My first official act as AG would be to sack corrections, abolish prisons and rename the buildings ‘Reflection Centres’.  Naturally, some maximum security facilities (maybe one for the men and a small one for women somewhere) would need to remain designated as ‘maximum’ to house violent or sex offenders (we can’t let all the really bad ones out) but as this means less than 15% of women currently incarcerated (in my experience, I’d put this figure at less than 5%), I would recommend Reflection models begin immediately in women’s facilities and gradually roll on into the various men’s facilities.  Women in custody have traditionally received the ‘blunt end of the stick’ (or the left-overs) as far as services, programs and accommodation in minimum security beds are concerned, so in this reform at least, women would be the first to reap the benefits.

The new Reflection Centres for women would no longer be staffed by corrections officers.  They would be operated entirely by professionals and civilians.  Current prison officers would be given the opportunity to re-train as educators, vocational trainers, personal development facilitators or welfare workers, with those not availing themselves of the opportunity being re-designated as ‘security guards’ who would no longer work within the facility or be in contact with the women.  These staff would be re-deployed to security details on the perimeter.  All ‘prison-type’ security would begin and end at this perimeter which would be situated out of sight of the Centre.  Security concerns such as drugs or weapons can be easily addressed from this location but the hyper-surveillance and the hyper-vigilance of the previous corrections model has no place within a Reflection Centre.

The new Reflection Centres will deliver arts programs, such as dance, theatre and music.  They will also offer educational programs, such as computers, graphic arts and other vocational courses, as well as secondary, TAFE and tertiary tuition.  There will be programs to support mothers and children (provision will be made at all Reflection Centres for children to remain with their mothers); drug and alcohol programs; specialised women’s health programs complete with visiting doctors and other health and mental health professionals; sports programs and leisure activities.  Non-government organisations would also be invited to involve themselves in Reflection Centre life, providing invaluable links with community and bringing a sense of ‘normalcy’ to the environment.
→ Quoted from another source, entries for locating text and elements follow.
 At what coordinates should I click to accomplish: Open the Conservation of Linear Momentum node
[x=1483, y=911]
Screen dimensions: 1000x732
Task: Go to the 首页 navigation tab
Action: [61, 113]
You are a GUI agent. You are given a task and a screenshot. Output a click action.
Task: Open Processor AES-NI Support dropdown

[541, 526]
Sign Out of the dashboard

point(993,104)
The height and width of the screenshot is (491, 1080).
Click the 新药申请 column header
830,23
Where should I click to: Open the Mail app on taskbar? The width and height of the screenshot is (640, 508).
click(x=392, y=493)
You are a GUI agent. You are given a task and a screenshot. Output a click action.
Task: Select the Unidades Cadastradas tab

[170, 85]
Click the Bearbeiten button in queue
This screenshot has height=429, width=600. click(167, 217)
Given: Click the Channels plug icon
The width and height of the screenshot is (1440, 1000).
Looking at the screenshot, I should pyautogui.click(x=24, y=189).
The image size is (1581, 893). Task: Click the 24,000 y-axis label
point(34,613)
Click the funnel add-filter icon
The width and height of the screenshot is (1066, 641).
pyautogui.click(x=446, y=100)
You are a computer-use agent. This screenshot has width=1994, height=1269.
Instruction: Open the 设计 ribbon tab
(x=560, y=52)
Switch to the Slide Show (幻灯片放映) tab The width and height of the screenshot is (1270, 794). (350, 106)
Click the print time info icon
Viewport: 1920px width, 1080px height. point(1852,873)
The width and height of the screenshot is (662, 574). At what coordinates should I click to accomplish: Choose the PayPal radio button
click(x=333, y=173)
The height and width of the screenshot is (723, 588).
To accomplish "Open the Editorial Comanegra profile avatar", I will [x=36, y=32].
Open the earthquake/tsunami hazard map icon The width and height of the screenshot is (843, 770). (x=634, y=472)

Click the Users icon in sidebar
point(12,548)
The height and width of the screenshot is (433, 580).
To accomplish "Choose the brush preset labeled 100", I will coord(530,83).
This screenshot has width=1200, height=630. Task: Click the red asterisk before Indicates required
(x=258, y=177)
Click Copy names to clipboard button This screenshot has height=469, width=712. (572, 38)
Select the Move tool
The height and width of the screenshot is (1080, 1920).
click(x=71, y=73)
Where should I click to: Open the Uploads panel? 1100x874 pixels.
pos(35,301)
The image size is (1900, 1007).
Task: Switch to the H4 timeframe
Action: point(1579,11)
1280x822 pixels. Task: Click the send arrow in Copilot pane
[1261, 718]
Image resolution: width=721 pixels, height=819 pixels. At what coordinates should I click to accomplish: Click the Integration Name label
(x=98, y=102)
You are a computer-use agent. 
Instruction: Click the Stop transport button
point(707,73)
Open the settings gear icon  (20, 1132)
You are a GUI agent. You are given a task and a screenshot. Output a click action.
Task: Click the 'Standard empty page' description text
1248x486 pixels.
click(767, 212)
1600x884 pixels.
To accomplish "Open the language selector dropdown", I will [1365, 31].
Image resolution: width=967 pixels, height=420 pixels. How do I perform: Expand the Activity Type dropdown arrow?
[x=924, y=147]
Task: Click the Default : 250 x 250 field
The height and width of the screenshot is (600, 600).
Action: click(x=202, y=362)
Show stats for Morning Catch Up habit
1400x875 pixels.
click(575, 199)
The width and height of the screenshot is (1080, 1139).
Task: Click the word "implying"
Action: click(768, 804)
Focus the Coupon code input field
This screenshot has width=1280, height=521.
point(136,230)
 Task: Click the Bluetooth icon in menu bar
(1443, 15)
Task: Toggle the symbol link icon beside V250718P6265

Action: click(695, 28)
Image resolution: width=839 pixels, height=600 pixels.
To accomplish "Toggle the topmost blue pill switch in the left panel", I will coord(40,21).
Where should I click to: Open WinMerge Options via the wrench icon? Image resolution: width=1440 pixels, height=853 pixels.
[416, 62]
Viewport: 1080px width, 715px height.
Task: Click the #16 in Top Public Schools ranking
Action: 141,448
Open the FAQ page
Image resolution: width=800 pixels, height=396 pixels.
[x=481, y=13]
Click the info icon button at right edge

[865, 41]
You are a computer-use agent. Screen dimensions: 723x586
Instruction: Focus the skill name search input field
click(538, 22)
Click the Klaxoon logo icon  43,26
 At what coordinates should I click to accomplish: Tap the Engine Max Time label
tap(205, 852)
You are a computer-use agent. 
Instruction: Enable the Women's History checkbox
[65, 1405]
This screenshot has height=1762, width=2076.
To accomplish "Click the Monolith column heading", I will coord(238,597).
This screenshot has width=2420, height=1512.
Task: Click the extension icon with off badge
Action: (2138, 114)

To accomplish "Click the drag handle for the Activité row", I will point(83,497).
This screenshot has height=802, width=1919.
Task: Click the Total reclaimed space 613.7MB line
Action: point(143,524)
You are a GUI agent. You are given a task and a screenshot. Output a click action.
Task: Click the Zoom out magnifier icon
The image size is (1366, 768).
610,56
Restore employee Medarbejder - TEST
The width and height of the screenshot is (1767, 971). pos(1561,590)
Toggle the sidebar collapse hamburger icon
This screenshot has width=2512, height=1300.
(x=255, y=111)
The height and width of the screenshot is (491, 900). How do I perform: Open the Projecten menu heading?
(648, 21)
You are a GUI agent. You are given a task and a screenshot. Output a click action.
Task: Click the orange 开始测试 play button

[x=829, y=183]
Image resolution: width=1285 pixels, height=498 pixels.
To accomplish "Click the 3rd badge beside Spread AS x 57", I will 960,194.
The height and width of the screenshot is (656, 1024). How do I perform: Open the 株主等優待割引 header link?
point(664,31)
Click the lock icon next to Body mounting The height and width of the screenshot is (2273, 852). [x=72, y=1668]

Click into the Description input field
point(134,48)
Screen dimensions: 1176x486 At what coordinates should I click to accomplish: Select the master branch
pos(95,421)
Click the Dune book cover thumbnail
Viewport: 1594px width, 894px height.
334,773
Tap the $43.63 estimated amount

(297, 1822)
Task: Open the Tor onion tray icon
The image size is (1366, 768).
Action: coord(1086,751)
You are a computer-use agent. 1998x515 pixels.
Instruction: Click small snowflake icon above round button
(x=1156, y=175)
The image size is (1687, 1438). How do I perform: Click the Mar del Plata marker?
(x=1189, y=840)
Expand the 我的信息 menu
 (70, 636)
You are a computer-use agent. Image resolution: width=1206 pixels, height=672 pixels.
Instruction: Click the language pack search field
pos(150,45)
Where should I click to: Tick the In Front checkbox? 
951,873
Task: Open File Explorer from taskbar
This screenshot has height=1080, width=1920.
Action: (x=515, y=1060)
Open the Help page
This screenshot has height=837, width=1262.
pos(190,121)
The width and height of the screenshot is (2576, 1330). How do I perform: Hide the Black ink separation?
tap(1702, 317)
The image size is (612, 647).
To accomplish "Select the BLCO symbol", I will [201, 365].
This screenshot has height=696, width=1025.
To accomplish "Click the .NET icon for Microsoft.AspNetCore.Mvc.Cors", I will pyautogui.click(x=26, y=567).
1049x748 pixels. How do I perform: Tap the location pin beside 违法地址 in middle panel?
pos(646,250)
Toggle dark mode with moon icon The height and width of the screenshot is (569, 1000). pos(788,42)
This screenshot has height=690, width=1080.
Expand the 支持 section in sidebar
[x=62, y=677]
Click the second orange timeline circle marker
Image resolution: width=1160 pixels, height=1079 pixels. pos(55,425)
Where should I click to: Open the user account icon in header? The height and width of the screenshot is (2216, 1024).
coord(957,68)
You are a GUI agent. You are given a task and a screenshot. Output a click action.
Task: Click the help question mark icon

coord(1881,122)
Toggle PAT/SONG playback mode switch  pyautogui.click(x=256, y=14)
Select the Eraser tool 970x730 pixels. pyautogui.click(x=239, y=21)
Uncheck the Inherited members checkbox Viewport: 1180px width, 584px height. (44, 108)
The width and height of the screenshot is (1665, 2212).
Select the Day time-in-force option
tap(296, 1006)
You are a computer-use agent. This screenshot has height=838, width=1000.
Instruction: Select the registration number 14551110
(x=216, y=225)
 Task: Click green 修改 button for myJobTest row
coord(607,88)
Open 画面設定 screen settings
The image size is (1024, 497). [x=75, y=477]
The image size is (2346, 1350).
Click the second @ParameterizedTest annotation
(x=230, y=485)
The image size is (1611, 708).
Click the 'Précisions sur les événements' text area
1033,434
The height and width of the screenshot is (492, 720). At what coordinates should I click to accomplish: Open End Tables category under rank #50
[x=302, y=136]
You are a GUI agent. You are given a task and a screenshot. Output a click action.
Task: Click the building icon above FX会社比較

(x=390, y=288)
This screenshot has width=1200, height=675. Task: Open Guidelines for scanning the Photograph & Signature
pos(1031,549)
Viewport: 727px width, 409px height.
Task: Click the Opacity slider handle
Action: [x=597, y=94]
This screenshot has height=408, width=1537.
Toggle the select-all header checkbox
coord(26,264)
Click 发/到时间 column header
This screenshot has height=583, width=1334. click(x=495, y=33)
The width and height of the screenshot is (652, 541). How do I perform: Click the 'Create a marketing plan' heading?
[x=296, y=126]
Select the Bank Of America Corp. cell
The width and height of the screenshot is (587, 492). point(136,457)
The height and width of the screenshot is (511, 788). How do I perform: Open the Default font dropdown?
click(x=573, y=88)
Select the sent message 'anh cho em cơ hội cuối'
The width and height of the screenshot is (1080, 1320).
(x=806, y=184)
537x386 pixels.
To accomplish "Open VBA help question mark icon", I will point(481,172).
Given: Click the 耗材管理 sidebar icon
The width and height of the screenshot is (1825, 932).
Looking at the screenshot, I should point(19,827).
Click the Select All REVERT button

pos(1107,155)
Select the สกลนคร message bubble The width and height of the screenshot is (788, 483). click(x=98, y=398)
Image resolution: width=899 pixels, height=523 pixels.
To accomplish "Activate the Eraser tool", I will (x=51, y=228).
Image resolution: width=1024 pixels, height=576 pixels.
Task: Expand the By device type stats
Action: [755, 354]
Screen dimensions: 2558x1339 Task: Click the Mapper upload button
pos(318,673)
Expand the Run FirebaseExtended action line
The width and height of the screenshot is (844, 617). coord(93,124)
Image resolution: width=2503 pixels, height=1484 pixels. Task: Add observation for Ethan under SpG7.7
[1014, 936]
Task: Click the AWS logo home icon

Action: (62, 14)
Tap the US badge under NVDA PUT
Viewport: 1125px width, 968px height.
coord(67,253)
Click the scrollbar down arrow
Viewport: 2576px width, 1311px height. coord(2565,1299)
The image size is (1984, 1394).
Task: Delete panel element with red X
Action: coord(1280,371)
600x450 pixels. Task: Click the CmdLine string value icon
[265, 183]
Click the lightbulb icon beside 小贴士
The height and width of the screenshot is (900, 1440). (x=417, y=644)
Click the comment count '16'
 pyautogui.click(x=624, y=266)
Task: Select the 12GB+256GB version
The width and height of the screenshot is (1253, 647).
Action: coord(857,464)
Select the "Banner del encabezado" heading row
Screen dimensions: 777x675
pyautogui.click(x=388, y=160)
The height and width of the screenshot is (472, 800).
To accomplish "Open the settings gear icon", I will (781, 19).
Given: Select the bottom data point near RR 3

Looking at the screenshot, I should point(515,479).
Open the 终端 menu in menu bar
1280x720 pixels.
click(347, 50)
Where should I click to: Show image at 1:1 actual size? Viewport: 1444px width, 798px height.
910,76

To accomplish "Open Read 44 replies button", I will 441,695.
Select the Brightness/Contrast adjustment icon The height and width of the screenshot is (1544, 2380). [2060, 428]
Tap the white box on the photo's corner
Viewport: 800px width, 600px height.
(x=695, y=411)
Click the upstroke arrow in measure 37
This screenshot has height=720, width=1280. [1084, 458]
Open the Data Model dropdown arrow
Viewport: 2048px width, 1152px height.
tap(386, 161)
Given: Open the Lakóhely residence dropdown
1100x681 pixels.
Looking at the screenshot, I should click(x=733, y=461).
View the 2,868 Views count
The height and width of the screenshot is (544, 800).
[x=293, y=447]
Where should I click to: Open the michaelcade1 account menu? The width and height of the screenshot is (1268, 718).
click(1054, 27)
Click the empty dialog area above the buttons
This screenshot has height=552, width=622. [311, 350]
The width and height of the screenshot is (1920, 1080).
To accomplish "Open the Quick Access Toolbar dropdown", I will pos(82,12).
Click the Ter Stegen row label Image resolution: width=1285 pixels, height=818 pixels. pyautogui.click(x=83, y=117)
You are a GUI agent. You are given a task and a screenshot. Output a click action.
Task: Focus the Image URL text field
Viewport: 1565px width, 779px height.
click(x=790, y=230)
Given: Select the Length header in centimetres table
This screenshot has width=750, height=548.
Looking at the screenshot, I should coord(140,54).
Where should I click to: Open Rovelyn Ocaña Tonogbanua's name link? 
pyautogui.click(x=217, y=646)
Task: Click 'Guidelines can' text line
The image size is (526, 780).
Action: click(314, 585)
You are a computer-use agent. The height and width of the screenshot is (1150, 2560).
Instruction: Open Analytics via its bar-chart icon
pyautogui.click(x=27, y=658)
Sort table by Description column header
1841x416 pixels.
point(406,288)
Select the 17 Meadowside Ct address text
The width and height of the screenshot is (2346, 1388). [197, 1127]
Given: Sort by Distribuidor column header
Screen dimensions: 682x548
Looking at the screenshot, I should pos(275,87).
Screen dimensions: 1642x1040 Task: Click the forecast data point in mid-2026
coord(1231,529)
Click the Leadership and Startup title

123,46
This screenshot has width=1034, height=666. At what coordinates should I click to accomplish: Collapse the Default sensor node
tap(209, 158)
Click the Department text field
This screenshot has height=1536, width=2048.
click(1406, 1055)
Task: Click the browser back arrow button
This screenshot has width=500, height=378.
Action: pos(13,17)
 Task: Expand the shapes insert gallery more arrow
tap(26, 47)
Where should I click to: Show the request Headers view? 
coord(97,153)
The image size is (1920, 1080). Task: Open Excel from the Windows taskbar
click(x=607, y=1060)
Lastly, but most importantly of all, there will be specialist counselling and personal development programs to enlighten, empower and enable women, to heal them and make them whole.  After all, isn’t that what re-integration means, to return the ‘part’ to the ‘whole’?  What good is it to the ‘whole’ if we continually return damaged or broken people?

In view of this, there will be no ‘stick’.  Participation in any Reflection Centre activity will be entirely voluntary.  However, there will be a ‘carrot’ – in the form of a revamped remission system whereby early ‘graduation’ can be earned through voluntary participation in educational or therapeutic programs and the necessity for post-graduation ‘supervision’ limited or lessened.

But, in nearing the end of this article, I’m getting a little ahead of myself.  ’Offenders’ would first need to be referred to Reflection Centres by the Courts and for that to happen with any degree of success, the judiciary, the media, in fact the whole of society, would need to ‘do a 180°’ in their perceptions of the current corrections model and embrace, wholeheartedly, my own vision of ‘justice’.

Perhaps they just need a little time for reflection… Joy to the fishes in the deep blue sea, Joy, to you and me…

Vickie Roach is completing a PhD at Swinburne University and works at the Koorie Heritage Trust.  She completed a four-year prison term at the Dame Phyllis Frost Centre in 2008.  In 2007, Ms Roach established a constitutional right to vote in the watershed High Court decision in Roach v Australian Electoral Commission [2007] HCA 43.